‘Ze kwamen in het kamertje waar lagen allemaal illegale blaadjes op het bureau lagen…’


Floor en Kiara vertellen het verhaal van Jos Termohlen
David Blesstraat 3 huisDe Pijp

Jos Termohlen was 12 jaar toen de oorlog uitbrak. Ze woonde met haar ouders en haar twee jaar oudere zus aan David Blesstraat 3. De familie werd door de 29-jarige halfzus betrokken bij het verzet. Aan Kiara en Floor van De Springstok vertelt ze over haar lagere schoolvriendinnetje Hannah van Praag, over de dappere verzetsdaden van haar halfzus en de enorme honger tijdens de oorlog.

Ging u naar school?
De halve klas op de Dintelschool bestond uit Joodse kinderen, waaronder veel van Duitse-joodse ouders. Net zoals Anne Frank waren zij naar Nederland gevlucht toen Hitler in 1933 aan de macht kwam. Meestal waren dat rijke mensen. De kinderen gingen hier meteen naar school en spraken goed Nederlands. Onze klas had 40 kinderen. Van de Joodse kinderen is niemand in leven gebleven. Mijn vriendinnetje Hannah van Praag woonde met haar ouders aan de Zuider Amstellaan; dat is nu de Rooseveltlaan. Zij was een nakomertje en had twee grote broers: Max van Praag en nog een broer met een fotozaak in de Spuistraat. Zij en haar ouders doken onder in Boskoop, haar broers ergens anders. Hannah en haar ouders zijn verraden, weggevoerd en niet teruggekomen.
Het begin van de oorlog was angstig.

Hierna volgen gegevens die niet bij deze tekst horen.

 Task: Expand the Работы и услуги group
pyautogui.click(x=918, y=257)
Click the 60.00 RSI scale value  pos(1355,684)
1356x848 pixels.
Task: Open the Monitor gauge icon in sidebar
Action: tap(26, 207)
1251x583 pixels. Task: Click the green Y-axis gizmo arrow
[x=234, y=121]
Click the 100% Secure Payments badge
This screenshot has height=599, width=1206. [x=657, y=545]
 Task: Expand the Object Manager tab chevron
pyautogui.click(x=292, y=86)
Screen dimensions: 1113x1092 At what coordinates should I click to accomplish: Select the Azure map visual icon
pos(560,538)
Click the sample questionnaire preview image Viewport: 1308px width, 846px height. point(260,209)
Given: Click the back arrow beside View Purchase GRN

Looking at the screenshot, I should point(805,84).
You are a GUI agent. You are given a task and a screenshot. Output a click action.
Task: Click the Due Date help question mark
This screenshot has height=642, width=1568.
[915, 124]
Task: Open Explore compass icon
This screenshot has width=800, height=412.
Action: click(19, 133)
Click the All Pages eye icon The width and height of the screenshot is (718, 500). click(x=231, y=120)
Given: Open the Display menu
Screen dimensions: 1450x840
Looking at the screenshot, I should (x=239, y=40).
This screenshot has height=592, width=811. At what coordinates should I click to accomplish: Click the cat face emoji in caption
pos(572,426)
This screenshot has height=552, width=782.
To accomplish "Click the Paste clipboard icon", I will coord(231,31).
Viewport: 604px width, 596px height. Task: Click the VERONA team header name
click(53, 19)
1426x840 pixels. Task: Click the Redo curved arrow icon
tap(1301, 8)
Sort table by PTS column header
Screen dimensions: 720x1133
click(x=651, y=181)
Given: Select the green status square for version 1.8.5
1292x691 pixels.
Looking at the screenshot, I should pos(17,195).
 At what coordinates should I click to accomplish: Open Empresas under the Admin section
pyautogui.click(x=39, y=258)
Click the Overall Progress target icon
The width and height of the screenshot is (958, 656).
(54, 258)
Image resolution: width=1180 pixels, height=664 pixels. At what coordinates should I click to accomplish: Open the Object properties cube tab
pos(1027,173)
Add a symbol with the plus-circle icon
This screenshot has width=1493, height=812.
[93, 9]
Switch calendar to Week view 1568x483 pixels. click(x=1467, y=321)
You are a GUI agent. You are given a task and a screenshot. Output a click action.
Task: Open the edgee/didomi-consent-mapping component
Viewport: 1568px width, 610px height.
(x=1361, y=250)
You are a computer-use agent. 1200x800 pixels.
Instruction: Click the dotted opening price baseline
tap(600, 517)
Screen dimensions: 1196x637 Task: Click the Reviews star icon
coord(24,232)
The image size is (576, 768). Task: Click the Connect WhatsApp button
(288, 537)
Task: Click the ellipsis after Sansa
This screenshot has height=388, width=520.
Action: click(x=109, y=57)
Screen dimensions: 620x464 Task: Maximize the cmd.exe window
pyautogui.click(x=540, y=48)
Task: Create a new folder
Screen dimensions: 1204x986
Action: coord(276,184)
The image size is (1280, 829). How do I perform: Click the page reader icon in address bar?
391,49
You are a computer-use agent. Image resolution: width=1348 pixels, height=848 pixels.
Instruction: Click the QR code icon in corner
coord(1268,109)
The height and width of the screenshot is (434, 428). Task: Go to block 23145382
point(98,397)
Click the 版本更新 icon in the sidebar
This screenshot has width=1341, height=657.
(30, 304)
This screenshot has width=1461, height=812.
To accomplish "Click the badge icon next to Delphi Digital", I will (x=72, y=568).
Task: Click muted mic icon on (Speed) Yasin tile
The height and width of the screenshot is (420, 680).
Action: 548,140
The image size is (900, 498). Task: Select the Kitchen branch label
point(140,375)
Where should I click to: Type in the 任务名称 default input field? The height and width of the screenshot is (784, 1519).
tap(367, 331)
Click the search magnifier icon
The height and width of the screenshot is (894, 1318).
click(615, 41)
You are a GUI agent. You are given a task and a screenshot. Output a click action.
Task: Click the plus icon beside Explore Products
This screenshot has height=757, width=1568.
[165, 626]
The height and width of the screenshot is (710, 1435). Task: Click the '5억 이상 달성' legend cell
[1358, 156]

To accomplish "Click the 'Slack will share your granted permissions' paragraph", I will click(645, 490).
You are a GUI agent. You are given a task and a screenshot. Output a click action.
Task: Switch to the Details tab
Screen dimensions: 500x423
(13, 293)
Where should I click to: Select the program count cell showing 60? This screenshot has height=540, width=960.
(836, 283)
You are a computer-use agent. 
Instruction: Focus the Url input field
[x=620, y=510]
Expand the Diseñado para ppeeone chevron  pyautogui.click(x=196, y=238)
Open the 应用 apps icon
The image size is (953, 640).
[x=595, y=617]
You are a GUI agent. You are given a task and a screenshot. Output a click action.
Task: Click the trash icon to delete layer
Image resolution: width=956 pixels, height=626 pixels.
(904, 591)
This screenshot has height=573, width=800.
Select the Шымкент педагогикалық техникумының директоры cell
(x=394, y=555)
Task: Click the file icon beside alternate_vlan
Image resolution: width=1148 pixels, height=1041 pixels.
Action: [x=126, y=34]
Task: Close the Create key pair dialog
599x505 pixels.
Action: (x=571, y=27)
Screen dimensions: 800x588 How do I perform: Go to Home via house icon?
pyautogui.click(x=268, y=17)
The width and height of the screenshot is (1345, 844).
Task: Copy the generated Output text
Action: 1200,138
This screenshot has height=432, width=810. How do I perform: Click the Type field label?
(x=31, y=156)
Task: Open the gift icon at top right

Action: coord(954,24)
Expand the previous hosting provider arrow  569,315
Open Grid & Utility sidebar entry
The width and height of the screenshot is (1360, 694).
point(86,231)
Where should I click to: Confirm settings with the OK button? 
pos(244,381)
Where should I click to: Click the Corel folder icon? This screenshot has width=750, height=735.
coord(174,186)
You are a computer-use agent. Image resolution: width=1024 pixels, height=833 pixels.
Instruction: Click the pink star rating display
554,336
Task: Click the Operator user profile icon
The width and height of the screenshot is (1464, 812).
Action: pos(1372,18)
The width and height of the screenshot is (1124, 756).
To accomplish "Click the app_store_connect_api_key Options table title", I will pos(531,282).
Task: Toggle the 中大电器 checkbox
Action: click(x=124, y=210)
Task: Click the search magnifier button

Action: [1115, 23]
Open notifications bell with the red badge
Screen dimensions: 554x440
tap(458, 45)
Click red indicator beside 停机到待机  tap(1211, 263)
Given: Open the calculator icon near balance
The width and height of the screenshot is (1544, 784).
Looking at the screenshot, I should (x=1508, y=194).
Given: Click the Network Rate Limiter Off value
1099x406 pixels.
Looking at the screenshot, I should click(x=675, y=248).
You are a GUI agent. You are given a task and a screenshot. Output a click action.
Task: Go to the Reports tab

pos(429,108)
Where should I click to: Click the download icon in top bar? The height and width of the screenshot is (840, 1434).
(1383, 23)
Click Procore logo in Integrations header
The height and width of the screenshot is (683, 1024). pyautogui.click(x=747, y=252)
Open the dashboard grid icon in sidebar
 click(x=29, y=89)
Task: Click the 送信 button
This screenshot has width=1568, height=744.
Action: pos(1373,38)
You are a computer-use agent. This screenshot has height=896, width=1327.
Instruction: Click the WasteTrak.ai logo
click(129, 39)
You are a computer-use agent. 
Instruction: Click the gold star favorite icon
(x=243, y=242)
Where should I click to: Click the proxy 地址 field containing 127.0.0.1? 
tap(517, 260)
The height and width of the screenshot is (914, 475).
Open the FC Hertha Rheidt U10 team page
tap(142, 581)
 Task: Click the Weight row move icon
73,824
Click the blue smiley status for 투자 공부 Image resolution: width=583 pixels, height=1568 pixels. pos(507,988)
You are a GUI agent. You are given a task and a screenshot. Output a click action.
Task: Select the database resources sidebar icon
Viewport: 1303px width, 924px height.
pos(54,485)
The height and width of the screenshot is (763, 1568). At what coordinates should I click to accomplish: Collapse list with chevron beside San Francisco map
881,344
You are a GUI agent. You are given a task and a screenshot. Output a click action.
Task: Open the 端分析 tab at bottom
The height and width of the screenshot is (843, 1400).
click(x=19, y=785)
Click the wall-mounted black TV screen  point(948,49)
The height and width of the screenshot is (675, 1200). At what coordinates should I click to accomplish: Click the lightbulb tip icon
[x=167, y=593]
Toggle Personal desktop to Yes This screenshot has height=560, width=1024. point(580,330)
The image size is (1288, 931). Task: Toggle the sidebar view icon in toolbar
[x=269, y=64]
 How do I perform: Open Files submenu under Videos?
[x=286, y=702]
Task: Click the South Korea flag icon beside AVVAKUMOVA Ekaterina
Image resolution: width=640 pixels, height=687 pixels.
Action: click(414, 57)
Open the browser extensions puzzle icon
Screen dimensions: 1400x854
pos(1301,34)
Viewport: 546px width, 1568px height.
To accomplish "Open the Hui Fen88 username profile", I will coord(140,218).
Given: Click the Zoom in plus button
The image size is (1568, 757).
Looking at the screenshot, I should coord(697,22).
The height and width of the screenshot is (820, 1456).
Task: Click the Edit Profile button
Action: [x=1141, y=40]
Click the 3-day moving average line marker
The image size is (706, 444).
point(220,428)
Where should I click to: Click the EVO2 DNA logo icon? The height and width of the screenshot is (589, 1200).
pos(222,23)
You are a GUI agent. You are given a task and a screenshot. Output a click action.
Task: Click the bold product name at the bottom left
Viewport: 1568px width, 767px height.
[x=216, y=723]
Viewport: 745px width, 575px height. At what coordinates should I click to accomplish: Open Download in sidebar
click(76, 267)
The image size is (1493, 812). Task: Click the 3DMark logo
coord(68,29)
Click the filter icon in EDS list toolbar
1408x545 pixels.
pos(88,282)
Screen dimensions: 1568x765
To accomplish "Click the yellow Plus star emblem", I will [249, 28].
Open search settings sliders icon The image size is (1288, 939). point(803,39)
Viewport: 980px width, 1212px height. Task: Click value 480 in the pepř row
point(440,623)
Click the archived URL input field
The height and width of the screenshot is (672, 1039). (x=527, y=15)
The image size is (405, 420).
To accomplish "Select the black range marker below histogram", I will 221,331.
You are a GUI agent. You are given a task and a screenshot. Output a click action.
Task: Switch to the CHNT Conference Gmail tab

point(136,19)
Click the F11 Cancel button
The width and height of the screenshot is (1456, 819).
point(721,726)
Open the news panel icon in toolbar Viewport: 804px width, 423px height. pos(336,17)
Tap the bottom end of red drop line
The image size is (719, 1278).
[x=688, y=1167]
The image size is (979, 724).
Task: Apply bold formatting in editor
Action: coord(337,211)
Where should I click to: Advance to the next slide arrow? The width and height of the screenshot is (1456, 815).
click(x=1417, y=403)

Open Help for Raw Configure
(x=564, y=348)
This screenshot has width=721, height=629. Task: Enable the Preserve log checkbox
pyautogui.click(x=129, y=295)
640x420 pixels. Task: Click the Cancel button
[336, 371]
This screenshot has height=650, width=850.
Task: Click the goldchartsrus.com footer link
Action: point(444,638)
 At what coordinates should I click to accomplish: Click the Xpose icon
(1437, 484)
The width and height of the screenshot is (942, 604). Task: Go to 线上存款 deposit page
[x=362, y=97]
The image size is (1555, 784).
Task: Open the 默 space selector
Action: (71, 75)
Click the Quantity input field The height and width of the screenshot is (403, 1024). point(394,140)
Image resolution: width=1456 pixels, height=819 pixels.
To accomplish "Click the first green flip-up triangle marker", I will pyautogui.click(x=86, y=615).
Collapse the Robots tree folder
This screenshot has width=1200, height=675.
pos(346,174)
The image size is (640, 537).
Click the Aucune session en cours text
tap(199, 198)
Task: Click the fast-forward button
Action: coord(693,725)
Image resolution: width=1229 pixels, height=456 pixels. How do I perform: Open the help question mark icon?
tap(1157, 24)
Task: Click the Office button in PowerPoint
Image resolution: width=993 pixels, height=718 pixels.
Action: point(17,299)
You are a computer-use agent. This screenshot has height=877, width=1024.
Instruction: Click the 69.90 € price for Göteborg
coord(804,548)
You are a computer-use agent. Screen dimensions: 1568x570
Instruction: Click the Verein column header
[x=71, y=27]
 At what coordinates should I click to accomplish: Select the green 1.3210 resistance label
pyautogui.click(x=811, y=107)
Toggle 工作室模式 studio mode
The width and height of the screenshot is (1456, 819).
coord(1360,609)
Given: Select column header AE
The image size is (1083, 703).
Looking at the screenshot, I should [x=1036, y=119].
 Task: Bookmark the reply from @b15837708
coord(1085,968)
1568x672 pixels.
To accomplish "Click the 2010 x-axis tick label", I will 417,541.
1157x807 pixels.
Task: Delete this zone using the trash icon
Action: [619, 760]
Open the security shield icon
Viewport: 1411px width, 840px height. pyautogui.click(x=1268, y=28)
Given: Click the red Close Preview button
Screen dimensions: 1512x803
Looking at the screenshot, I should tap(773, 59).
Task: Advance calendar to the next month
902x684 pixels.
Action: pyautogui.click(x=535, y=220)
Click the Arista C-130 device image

Er kwamen Duitse verkenningsvliegtuigen heel laag over, met een groot hakenkruis aan de onderkant. Het was heel dreigend. Verder had je er in het begin niet echt weet van. Alles ging nog gewoon zijn gangetje.

Wist u dat uw halfzus onderduikers in huis had?
Ja, wij hadden ook onderduikers in huis. Mijn halfzus had een groot huis met beneden drie kamers, waar haar gezin woonde, en op de bovenetage drie kamers waar onderduikers zaten. Mijn zus heeft wel eens een inval gehad in huis. Ze kwamen in het kamertje waar zij al het schrijfwerk deed en daar lagen allemaal illegale blaadjes op het bureau. Mijn zwager zei toen: “Oh dat is niets, dat is rommel”. Gelukkig heeft die man het niet gezien. Het waren van die nauwe ontsnappingen. Ze namen toen wel de typemachine mee, want daar ging het om. Als ze toen betrapt waren, dan waren ze er geweest.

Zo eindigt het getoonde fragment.